2 Replies Latest reply on Mar 12, 2004 5:37 AM by cane74

    problem with web.xml and accessing secure pages

    cane74
    cane74 Mar 11, 2004 4:38 AM

      Hi!

      Why JBoss produces an error while processing my web.xml? All seems to be OK while

      <security-role> ... </security-role>
      is commented out. Otherwise XML parser says:

      11:03:20,734 ERROR [Digester] Parse Error at line 83 column 11: The content of element type "web-app" must match "(icon?,display-name?,description?,distributable?,
      context-param*,filter*,filter-mapping*,listener*,
      servlet*,servlet-mapping*,session-config?,
      mime-mapping*,welcome-file-list?,error-page*,
      taglib*,resource-env-ref*,resource-ref*,
      security-constraint*,login-config?,security-role*,
      env-entry*,ejb-ref*,ejb-local-ref*)".

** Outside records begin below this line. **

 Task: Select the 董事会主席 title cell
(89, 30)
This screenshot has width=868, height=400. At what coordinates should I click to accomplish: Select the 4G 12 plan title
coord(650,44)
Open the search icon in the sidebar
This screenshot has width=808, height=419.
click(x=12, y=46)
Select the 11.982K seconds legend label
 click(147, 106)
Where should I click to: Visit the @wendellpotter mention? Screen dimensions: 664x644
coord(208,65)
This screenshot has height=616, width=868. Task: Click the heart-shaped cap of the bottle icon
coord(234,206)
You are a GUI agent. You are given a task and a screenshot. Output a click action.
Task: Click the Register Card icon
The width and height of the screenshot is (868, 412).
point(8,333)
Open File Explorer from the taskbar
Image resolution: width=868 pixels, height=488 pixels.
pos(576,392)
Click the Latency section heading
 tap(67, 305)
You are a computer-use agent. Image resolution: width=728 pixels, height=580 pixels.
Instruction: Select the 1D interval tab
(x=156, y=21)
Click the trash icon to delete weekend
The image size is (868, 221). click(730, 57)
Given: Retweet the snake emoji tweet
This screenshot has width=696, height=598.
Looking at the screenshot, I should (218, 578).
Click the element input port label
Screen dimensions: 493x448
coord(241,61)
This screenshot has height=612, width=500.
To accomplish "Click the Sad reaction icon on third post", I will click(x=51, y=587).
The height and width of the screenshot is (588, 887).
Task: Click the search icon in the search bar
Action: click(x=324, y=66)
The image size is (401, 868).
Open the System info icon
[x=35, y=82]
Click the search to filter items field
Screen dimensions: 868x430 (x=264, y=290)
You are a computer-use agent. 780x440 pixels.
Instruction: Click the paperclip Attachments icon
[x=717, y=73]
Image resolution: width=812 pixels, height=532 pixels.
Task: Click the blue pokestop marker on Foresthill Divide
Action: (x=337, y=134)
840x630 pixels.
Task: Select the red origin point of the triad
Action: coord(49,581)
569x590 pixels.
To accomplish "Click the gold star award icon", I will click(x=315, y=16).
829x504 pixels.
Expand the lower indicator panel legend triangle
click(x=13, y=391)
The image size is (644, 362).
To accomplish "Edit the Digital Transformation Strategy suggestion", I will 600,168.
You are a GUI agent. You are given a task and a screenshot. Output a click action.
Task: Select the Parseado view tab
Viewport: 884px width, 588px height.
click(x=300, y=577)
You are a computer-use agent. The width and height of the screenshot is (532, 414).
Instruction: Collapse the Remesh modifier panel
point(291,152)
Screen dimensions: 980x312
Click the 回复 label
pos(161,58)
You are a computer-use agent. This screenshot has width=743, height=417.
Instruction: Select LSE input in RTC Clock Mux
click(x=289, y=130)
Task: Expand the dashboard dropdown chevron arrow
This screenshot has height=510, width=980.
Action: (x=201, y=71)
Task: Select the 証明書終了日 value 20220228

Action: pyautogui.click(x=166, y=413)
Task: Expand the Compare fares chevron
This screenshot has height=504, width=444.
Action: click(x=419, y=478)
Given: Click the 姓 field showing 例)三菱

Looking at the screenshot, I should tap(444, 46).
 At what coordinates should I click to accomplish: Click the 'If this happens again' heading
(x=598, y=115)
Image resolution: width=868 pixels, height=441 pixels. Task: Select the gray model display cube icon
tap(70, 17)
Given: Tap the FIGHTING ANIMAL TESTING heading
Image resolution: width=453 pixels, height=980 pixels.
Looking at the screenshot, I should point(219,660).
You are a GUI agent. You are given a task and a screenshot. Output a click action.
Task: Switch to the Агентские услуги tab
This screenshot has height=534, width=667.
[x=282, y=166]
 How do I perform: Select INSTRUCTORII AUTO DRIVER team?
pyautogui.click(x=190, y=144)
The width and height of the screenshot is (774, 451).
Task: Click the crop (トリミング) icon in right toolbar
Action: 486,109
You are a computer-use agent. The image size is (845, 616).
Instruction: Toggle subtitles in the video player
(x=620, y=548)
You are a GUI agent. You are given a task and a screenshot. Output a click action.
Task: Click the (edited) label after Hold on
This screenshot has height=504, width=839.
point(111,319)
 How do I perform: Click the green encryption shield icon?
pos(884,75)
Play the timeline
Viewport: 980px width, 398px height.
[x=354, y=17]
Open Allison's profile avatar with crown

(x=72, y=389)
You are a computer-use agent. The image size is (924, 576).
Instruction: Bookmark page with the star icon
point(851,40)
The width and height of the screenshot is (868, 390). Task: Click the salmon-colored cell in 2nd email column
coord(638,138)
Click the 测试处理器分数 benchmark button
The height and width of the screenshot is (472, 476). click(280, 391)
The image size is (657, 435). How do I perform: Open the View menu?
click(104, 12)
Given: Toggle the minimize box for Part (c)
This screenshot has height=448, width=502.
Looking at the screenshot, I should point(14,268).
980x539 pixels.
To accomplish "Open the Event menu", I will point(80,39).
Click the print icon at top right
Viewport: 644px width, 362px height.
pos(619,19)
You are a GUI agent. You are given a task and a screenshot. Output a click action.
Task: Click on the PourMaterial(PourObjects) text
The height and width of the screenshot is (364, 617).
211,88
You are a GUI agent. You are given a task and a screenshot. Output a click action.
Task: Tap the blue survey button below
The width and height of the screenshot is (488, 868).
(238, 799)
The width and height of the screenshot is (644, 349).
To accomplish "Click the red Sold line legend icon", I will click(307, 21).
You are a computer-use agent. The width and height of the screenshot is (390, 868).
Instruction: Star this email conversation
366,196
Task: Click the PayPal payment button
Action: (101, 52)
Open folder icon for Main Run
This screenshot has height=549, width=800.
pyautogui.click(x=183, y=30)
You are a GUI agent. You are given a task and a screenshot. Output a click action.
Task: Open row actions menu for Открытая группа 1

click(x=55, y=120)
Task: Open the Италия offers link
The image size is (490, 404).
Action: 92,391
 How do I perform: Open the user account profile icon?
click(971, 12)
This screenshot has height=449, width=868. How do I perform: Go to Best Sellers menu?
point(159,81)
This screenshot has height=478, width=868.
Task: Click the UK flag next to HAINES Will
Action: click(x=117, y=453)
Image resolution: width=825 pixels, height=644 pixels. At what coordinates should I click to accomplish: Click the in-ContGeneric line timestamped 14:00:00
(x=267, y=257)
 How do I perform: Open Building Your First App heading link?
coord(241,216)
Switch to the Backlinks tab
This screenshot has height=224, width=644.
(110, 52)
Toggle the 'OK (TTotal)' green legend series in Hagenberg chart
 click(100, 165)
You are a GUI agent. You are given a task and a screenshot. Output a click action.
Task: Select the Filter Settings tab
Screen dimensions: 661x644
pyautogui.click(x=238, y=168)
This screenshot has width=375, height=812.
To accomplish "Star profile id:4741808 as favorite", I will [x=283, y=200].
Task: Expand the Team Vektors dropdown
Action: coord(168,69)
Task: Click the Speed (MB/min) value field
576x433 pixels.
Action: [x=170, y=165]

      Another question is why after quthorization user can't see information from secure location (/admin/*)? Is it possible that if I didn't specify the <security-role> properly ('cause I can't :D) user will be always redirected to /error/403.jsp?

      What is wrong?...

      Best regards,
      Bart

      web.xml 

      <?xml version="1.0" ?>
<!DOCTYPE web-app PUBLIC "-//Sun Microsystems, Inc.//DTD Web Application 2.3//EN" "http://java.sun.com/dtd/web-app_2_3.dtd">

<web-app>
 <!-- ROLES -->
 <security-role>
 <description>Authenticated user</description>
 <role-name>Authenticated_users</role-name>
 </security-role>


 <welcome-file-list>
 <welcome-file>index.jsp</welcome-file>
 </welcome-file-list>

 <error-page>
 <error-code>403</error-code>
 <location>/error/403.jsp</location>
 </error-page>

 <error-page>
 <error-code>404</error-code>
 <location>/error/404.jsp</location>
 </error-page>

 <!-- SECURITY -->
 <security-constraint>
 <web-resource-collection>
 <web-resource-name>iqweb-admin</web-resource-name>
 <description>Administracja systemem</description>
 <url-pattern>/admin/*</url-pattern>
 <http-method>POST</http-method>
 <http-method>GET</http-method>
 </web-resource-collection>
 <auth-constraint>
 <description>Only allow Authenticated_users role</description>
 <role-name>Authenticated_users</role-name>
 </auth-constraint>
 <user-data-constraint>
 <description>Encryption is not required for the application in general.</description>
 <transport-guarantee>NONE</transport-guarantee>
 </user-data-constraint>
 </security-constraint>

 <login-config>
 <auth-method>BASIC</auth-method>
 <realm-name>iqweb</realm-name>
 </login-config>

</web-app>



      • 2797 Views
      • Tags:
        • 1. Re: problem with web.xml and accessing secure pages
          juha Mar 12, 2004 3:49 AM (in response to cane74)

           


          Otherwise XML parser says:

          11:03:20,734 ERROR [Digester] Parse Error at line 83 column 11: The content of element type "web-app" must match "(icon?,display-name?,description?,distributable?,
          context-param*,filter*,filter-mapping*,listener*,
          servlet*,servlet-mapping*,session-config?,
          mime-mapping*,welcome-file-list?,error-page*,
          taglib*,resource-env-ref*,resource-ref*,
          security-constraint*,login-config?,security-role*,
          env-entry*,ejb-ref*,ejb-local-ref*)".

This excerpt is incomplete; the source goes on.